The report, from the independent Belgian Privacy Commission, made several accusations about Facebook, suggesting the company had made it impossible for some users to truly opt out of tracking, or tracked users who had never even used Facebook — essentially, the report argues, keeping consumers from making their own decisions about their data. The problems identified could have implications for how the company operates in the EU, but Facebook’s responses seem mostly to be a matter of semantics. –The Verge
Racially diverse emojis have finally arrived! – Actually, it’s not just racially diverse emojis, but all sorts of diversifying emojis, 300 total, including flags and same-sex families, all available in iOS 8.3
(Don’t know how to access your emojis? It’s easy: On your iPhone, go to Settings, General, Keyboards, Add New Keyboard and add Emoji. Then, when you go to your keyboard to type a text, tap the little globe in the left corner. Voila!) –USA Today
The Radical Vision of Toni Morrison – A very interesting and comprehensive profile of Toni Morrison that contemplates her personal and professional history, as well her complex relationship to the literatures of America, which Morrison has helped forge, but has also resisted and pushed against. On the white literary establishment, Rachel, Kaadzi, Ghansah writes,
This is a problem even for Morrison. She is often discussed in terms of her audience, the older black women who fan themselves with her book covers at her readings, the teenage girls who sigh on buses and trains while reading “Sula” for class, the young male rappers who have interpolated lines from “The Bluest Eye” into their songs. It is this audience that her critics dismiss derisively, suggesting that Morrison panders to them, with long, poetic sentences and stories about broken black women. It is also true that a sizable portion of her audience simply looks like her, in a world where black Americans, and people of color in general, are still perceived to be nonreaders. But of course Morrison, rather than feeling marginalized or slighted by that criticism, takes delight in it.
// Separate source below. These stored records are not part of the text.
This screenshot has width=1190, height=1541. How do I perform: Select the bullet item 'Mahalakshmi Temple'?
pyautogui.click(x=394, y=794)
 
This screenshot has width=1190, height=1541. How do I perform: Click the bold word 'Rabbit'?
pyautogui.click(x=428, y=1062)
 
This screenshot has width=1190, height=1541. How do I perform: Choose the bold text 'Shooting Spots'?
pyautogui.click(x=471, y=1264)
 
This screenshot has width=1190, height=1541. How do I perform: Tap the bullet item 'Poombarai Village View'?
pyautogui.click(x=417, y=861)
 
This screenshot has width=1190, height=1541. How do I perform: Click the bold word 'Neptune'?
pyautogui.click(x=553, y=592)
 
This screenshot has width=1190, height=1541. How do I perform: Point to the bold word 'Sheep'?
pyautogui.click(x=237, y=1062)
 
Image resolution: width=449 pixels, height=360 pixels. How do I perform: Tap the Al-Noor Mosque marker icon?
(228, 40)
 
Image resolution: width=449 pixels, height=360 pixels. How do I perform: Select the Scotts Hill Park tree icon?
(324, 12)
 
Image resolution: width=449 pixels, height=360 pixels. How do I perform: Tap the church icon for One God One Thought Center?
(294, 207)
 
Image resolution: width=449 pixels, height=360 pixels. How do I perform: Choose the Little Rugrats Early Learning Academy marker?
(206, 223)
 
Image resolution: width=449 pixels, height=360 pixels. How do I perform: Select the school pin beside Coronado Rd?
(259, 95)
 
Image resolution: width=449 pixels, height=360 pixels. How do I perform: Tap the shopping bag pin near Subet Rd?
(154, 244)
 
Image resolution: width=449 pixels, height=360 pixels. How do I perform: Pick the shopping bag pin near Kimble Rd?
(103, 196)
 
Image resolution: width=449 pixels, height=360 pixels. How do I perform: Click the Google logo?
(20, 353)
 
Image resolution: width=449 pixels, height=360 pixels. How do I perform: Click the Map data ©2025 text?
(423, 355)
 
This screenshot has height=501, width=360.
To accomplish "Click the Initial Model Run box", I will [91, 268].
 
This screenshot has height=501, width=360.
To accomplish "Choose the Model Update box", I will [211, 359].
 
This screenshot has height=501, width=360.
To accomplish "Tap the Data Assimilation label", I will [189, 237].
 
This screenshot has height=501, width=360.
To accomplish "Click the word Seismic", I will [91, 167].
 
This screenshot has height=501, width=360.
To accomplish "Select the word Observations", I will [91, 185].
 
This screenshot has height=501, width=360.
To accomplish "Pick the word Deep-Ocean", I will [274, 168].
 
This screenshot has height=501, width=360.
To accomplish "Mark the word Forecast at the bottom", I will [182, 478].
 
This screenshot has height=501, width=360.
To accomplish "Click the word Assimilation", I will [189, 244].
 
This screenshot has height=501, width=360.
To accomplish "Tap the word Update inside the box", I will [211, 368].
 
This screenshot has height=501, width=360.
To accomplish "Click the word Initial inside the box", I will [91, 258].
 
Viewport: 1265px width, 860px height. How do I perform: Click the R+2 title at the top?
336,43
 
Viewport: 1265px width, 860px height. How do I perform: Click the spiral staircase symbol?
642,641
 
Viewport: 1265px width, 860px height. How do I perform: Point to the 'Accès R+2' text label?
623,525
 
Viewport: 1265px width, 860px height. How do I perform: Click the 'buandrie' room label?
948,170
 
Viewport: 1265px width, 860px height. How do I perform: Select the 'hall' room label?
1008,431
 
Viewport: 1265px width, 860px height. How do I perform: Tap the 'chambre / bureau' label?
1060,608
In an interview for The Paris Review, she said: “I would like to write novels that were unmistakably mine but nevertheless fit first into African-American traditions and, second of all, this whole thing called literature.” She added: “It’s very important to me that my work be African-American. If it assimilates into a different or larger pool, so much the better. But I shouldn’t be asked to do that. Joyce is not asked to do that. Tolstoy is not. I mean, they can all be Russian, French, Irish or Catholic, they write out of where they come from, and I do too.” It is a reply that stumps her interviewer. First African-American, she asks her, as if Morrison had stuttered. Yes, Morrison replies. Rather than the whole of literature she asks. “Oh, yes,” Morrison replies.
This was a radical idea. Morrison wanted to not only broaden the tastes of the industry, she also wanted to change the fate of a literary culture that had to either diversify or die. She told me that the books she edited and wrote were her contribution to the civil rights movement. By publishing black geniuses, she was also forcing the ranks of the big publishing houses and the industry to become more hospitable to her point of view, to the idea that a black writer could write for a black audience first and still write literature. She was more humanist than nationalistic, more visionary than didactic, but to some extent her editorial work was political. “We don’t need any more writers as solitary heroes,” Morrison said in her 1981 keynote address at the American Writers Congress. “We need a heroic writer’s movement: assertive, militant, pugnacious.” –New York Times
‘Key and Peele’ Recaps ‘Game of Thrones’: “The Dinkles Is My Jam!” (Video) – Think you’re ready for the new season of Game of Thrones this Sunday? First you may want to keep the character death count with Key and Peele, whose homage to Peter Dinklage is especially brilliant. –Hollywood Reporter
I do love me some Key & Peele; they are my jam!
I love what Morisson is doing. Writing what is in her heart for her audience. She is not suggesting that only a certain demographic should buy her work. Just writing what she wants and preserving what she feels is art. The works she edited I had no issue with as really all editors champion some work and ignore others. In my View it’s a greater crime to write for a demographic and promote only those genres that will generate the most money. Haven’t we had enough BDSM Billionaires?